▶ **Task description**
Output the lines of the entries below beginning at the one with "Given: Open settings" and ending with the last, exactly as written and without pictures.
START Given entries
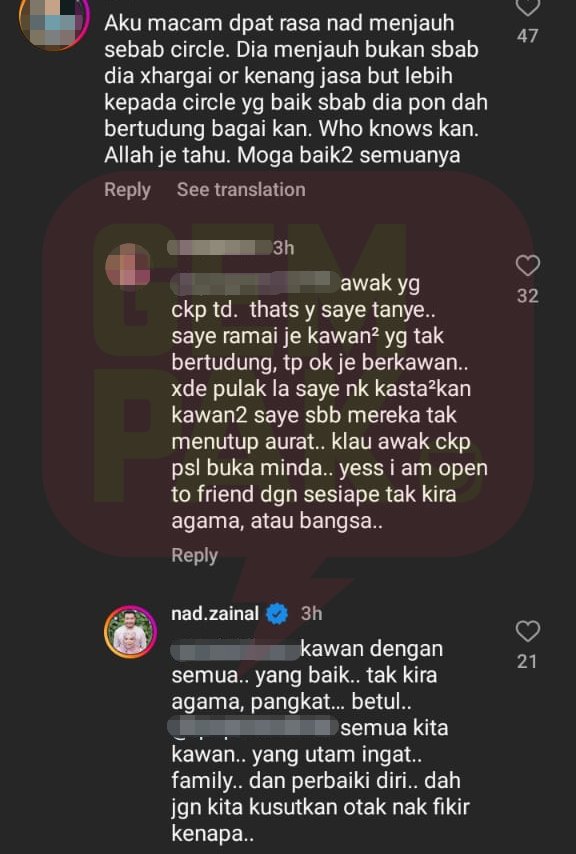Click the 3h timestamp beside the blurred username
Image resolution: width=576 pixels, height=854 pixels.
(x=284, y=248)
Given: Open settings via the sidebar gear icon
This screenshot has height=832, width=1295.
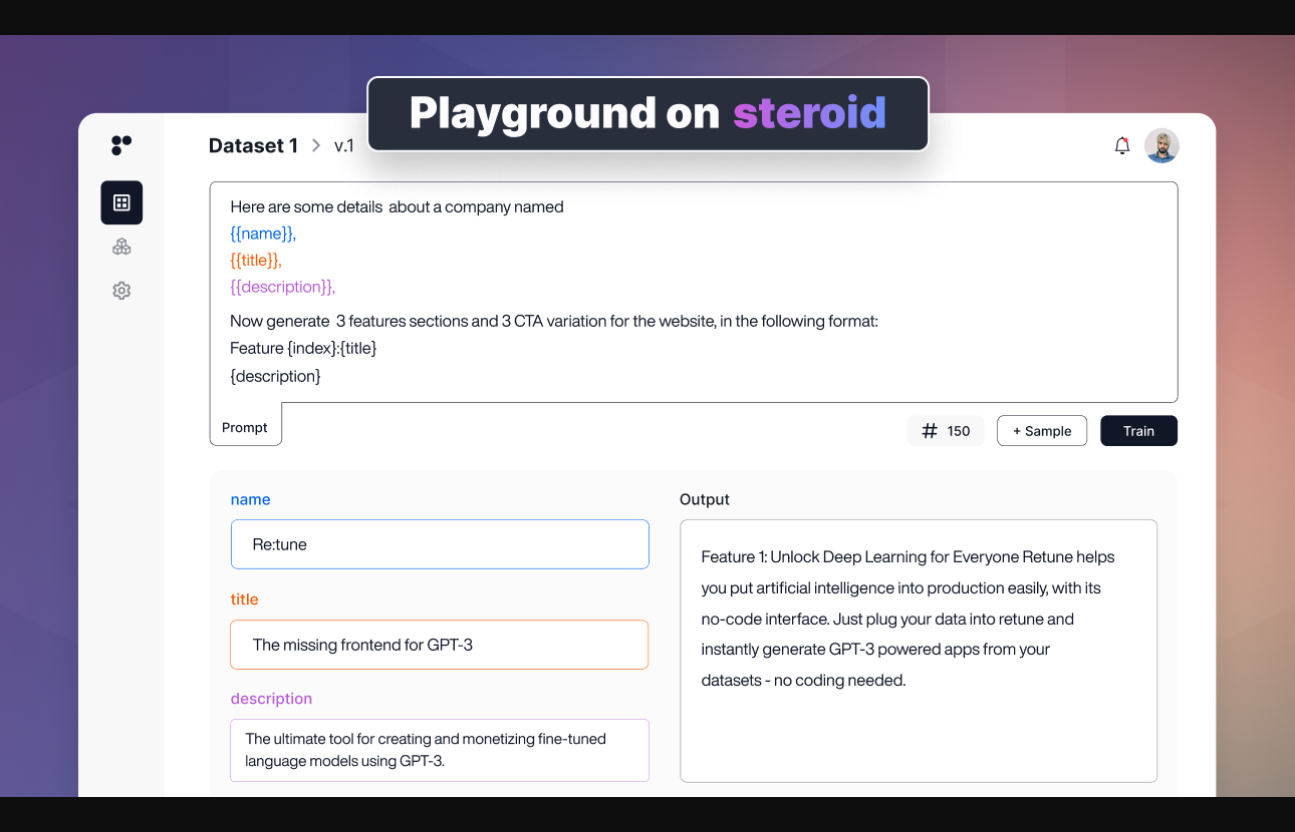Looking at the screenshot, I should (x=121, y=291).
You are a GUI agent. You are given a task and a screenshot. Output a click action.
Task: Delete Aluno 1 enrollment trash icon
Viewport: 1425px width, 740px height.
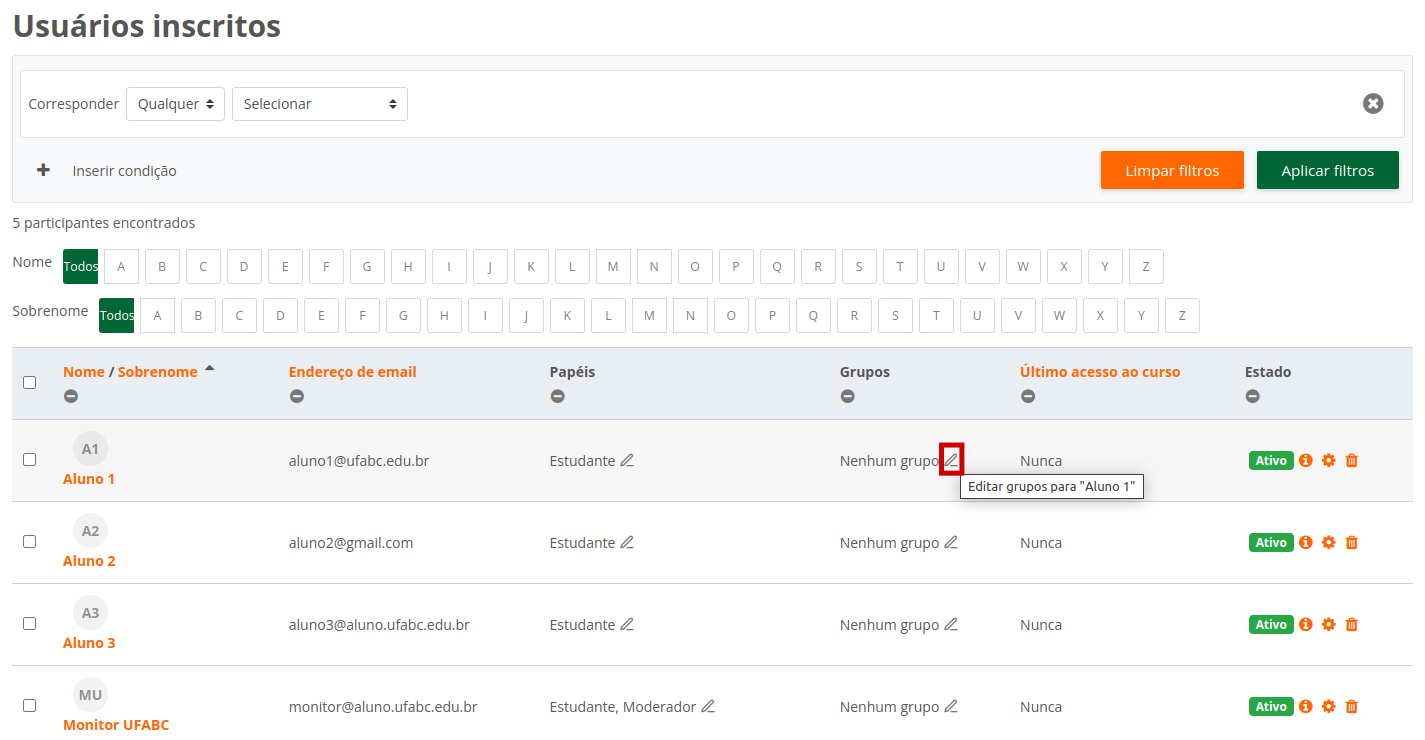coord(1352,461)
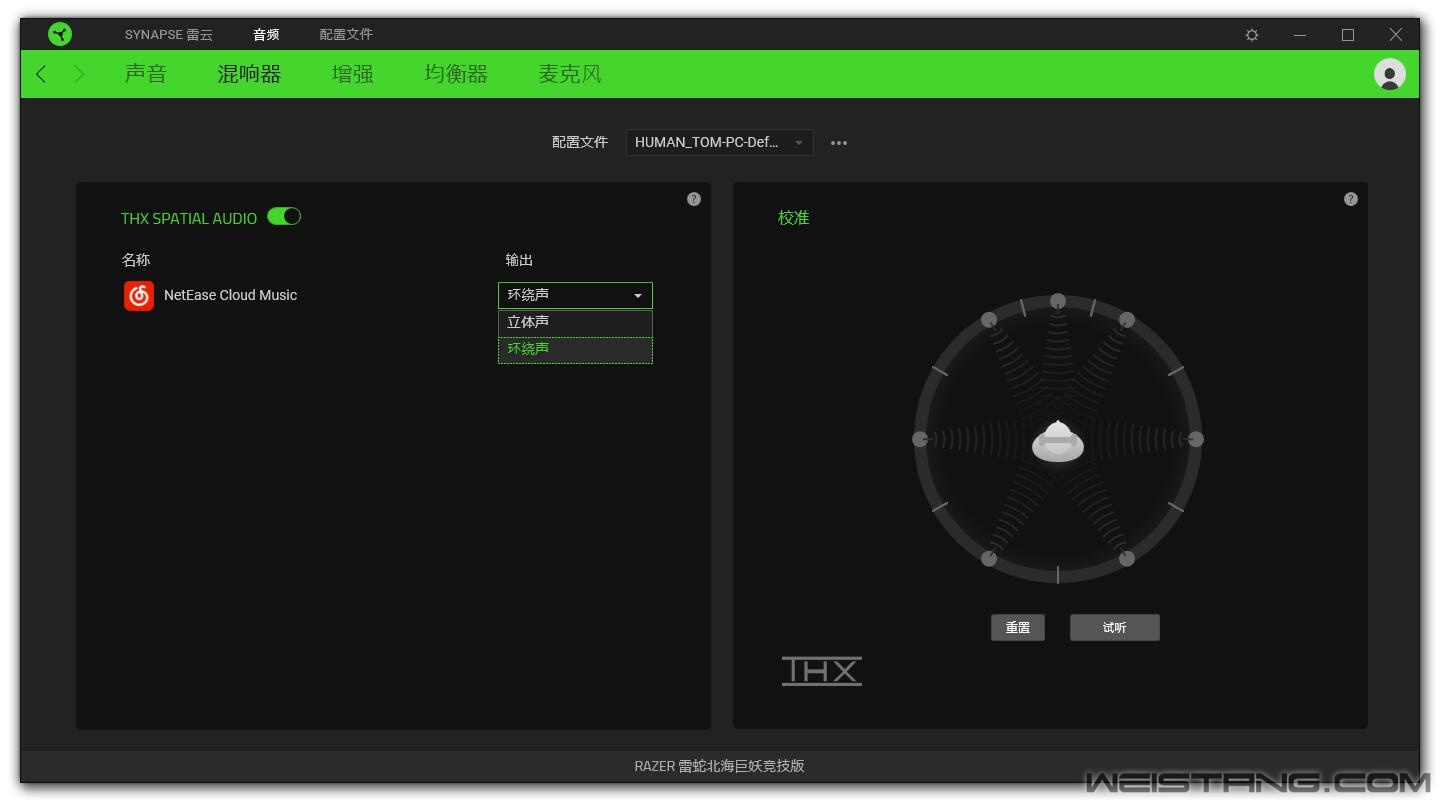Screen dimensions: 1444x806
Task: Collapse the NetEase output dropdown
Action: tap(575, 295)
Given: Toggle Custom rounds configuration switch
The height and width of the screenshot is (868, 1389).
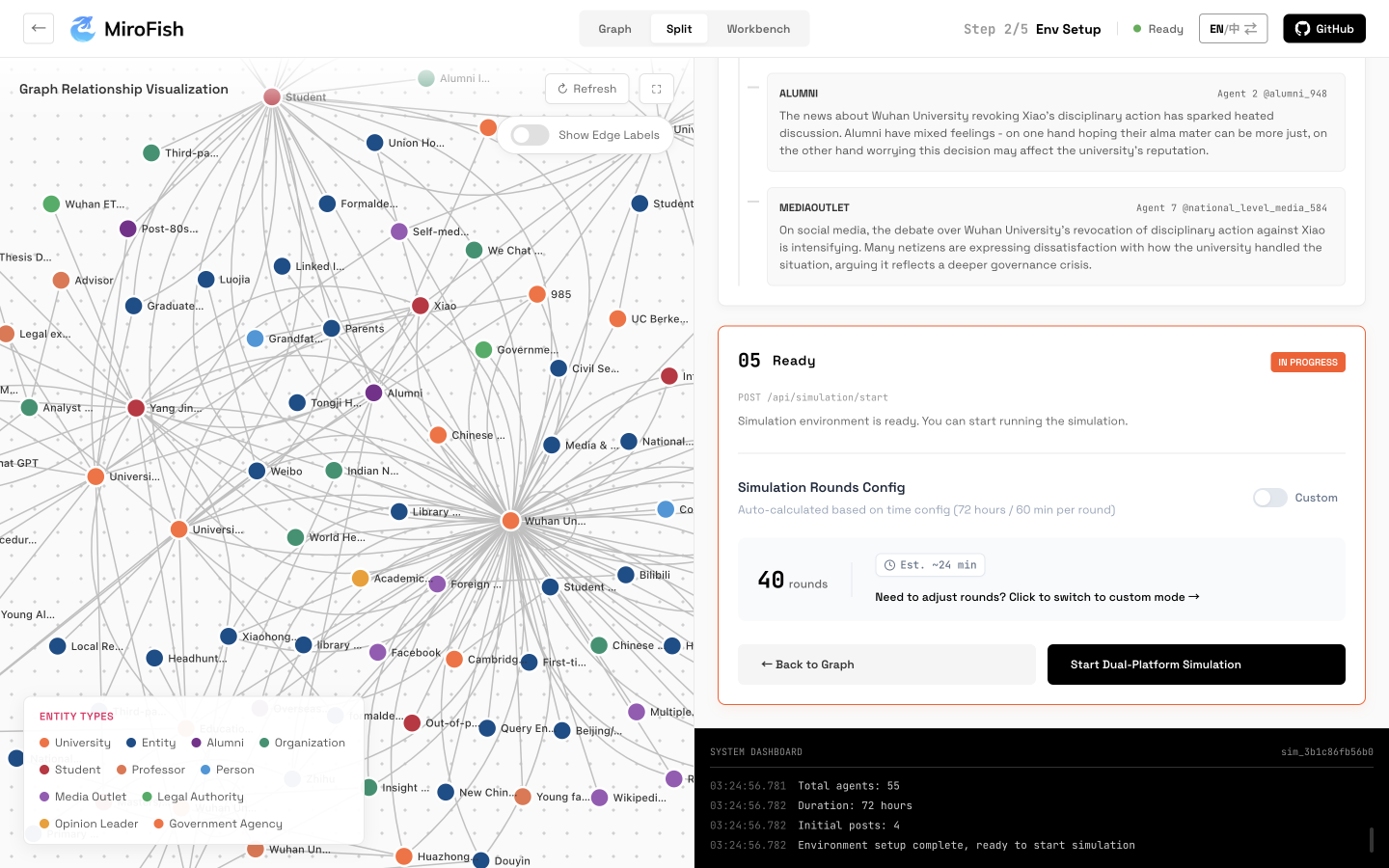Looking at the screenshot, I should [x=1270, y=498].
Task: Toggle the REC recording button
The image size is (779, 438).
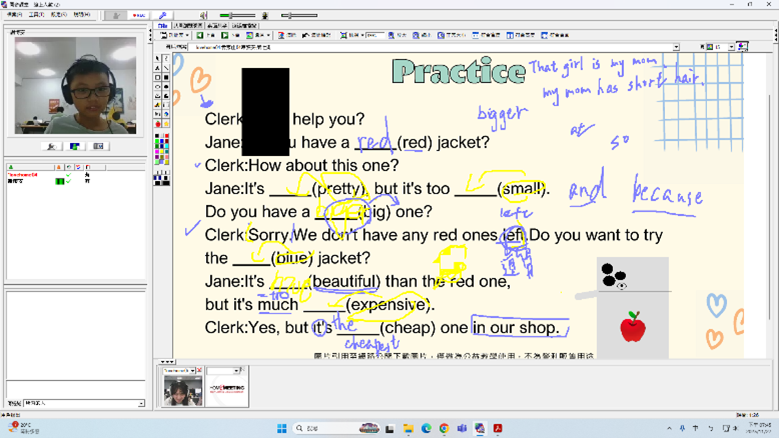Action: pos(139,16)
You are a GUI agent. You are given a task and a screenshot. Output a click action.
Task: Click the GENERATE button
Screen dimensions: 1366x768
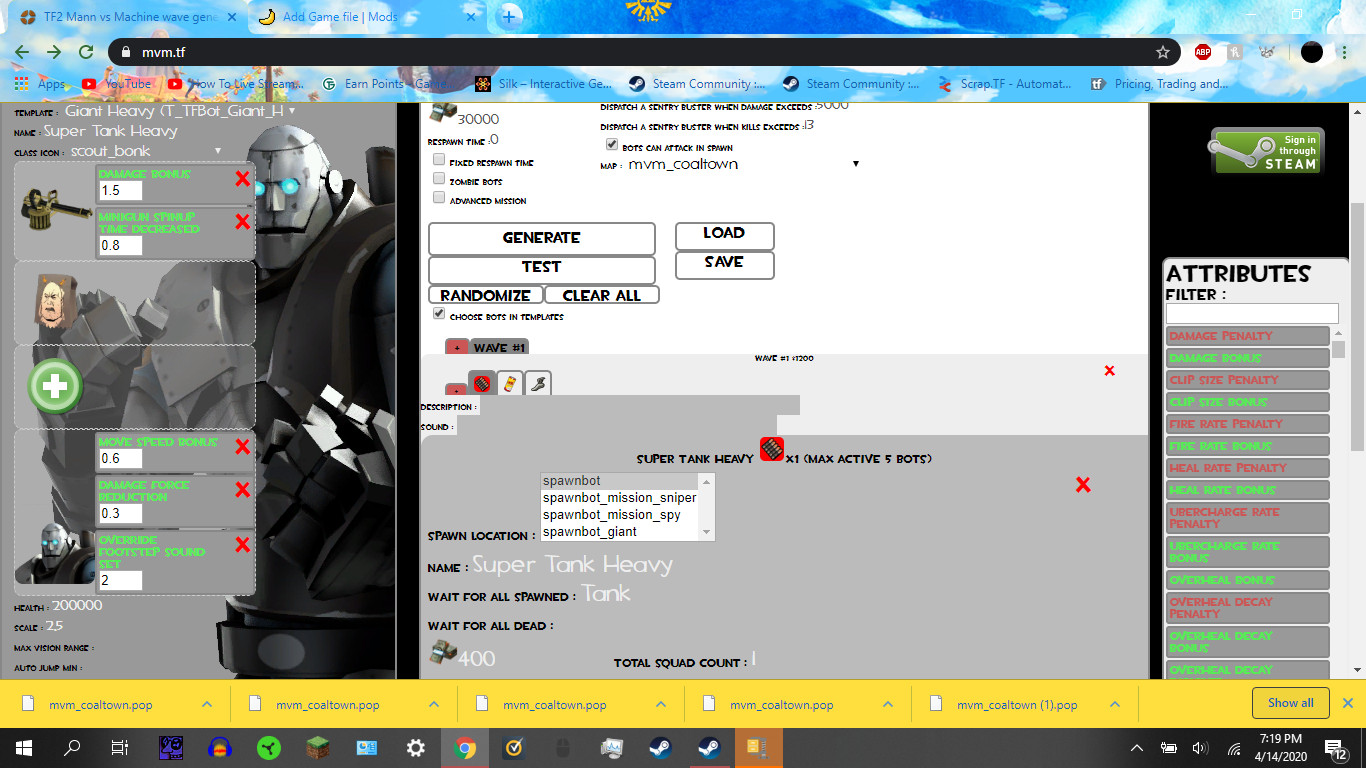click(542, 238)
END Given entries
▶ **Your response**
Given: Open settings via the sidebar gear icon
This screenshot has height=832, width=1295.
Looking at the screenshot, I should (x=121, y=291).
You are a GUI agent. You are given a task and a screenshot. Output a click action.
Task: Delete Aluno 1 enrollment trash icon
Viewport: 1425px width, 740px height.
coord(1352,461)
Screen dimensions: 1444x806
Task: Collapse the NetEase output dropdown
Action: tap(575, 295)
Given: Toggle Custom rounds configuration switch
The height and width of the screenshot is (868, 1389).
Looking at the screenshot, I should [x=1270, y=498].
Task: Toggle the REC recording button
The image size is (779, 438).
Action: pos(139,16)
You are a GUI agent. You are given a task and a screenshot. Output a click action.
Task: Click the GENERATE button
Screen dimensions: 1366x768
click(542, 238)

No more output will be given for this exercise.